» **Exercise description**: Leave out the pictures and copy each record below exactly.

» **Extracted data**:
******************************
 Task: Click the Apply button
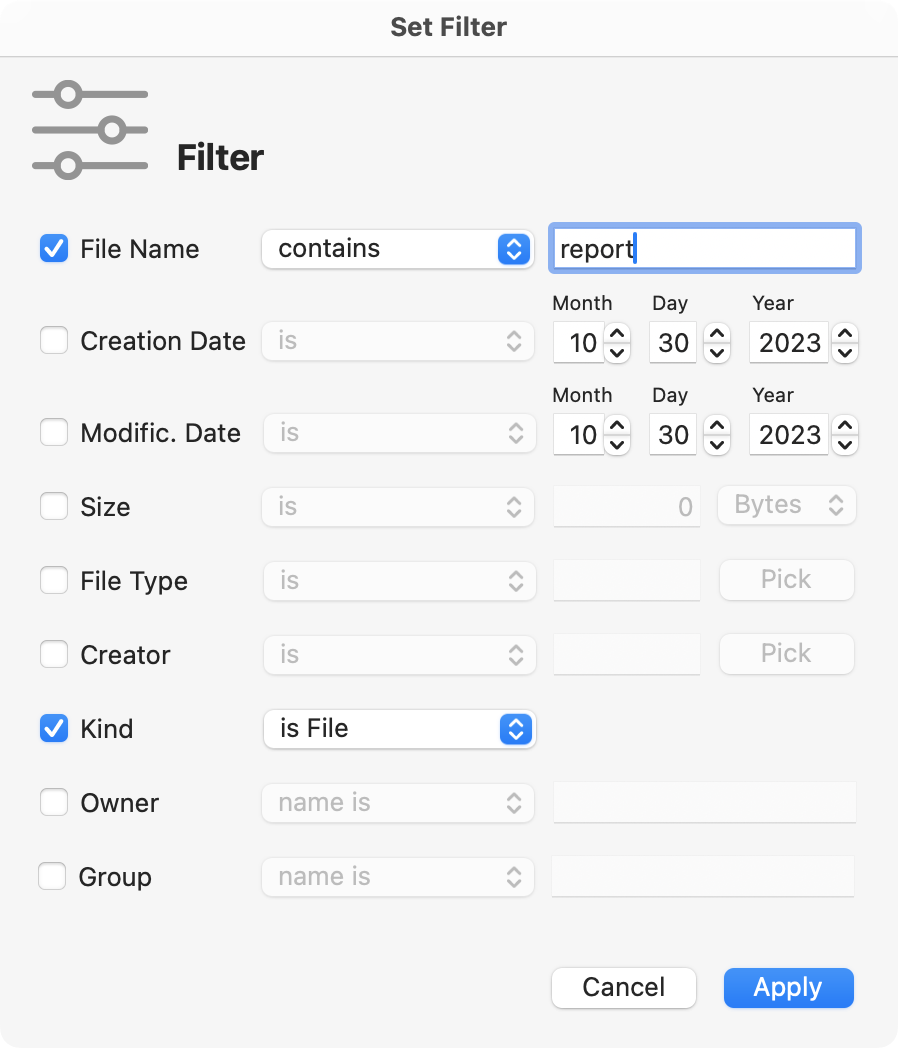point(789,987)
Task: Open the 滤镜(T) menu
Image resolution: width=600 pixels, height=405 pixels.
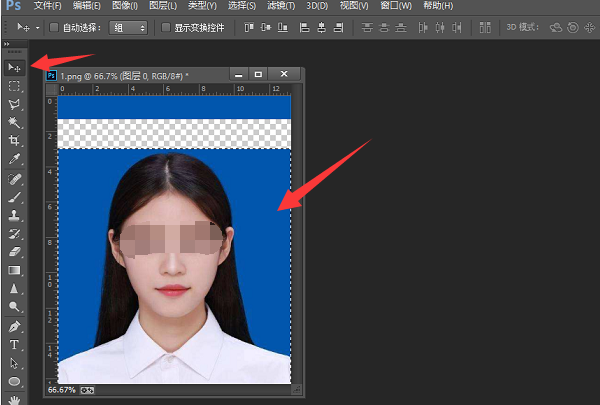Action: coord(283,6)
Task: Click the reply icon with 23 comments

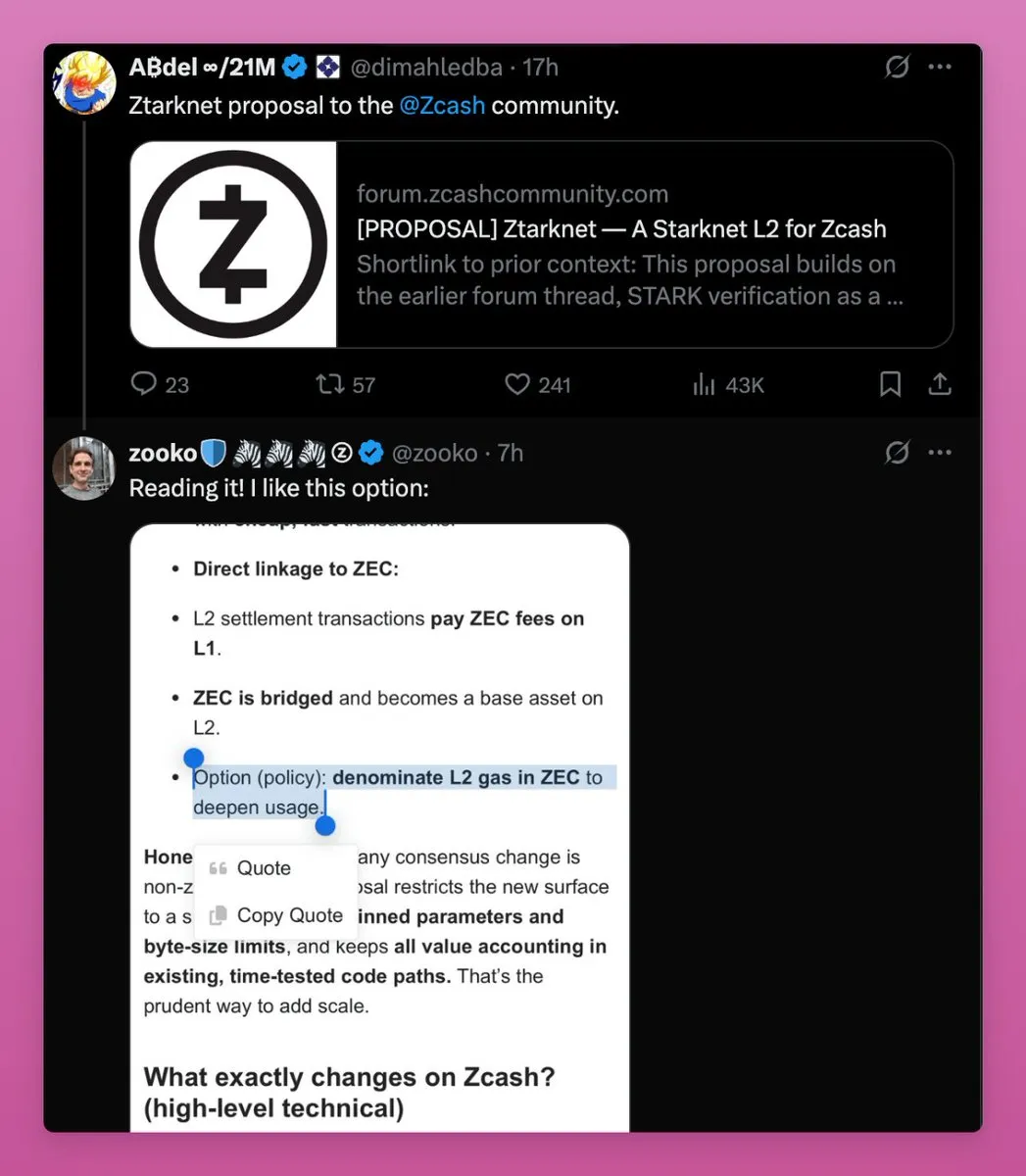Action: click(x=144, y=384)
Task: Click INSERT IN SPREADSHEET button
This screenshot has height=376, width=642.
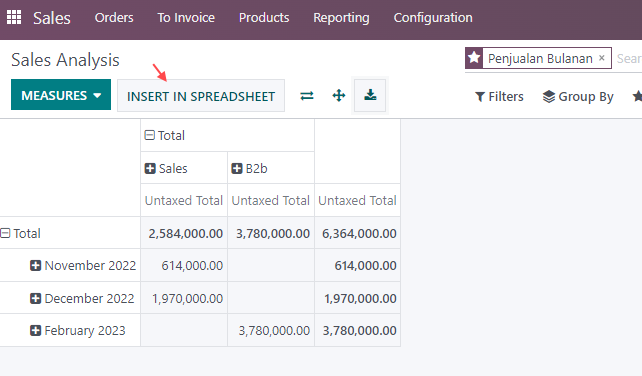Action: pos(201,96)
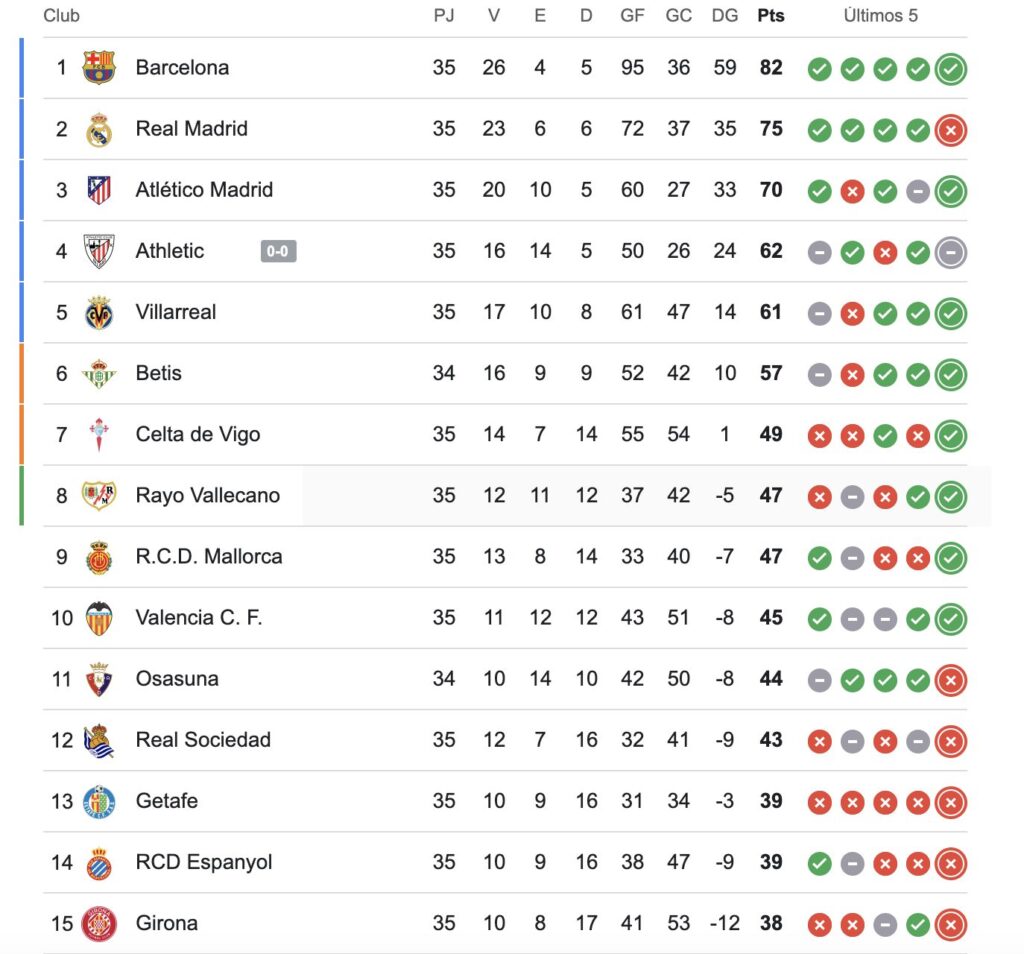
******************************
» **Solution to the problem**:
 Task: Click the Apply button
point(789,987)
Task: Open the 滤镜(T) menu
Image resolution: width=600 pixels, height=405 pixels.
Action: coord(283,6)
Task: Click the reply icon with 23 comments

Action: click(x=144, y=384)
Task: Click INSERT IN SPREADSHEET button
This screenshot has height=376, width=642.
Action: pos(201,96)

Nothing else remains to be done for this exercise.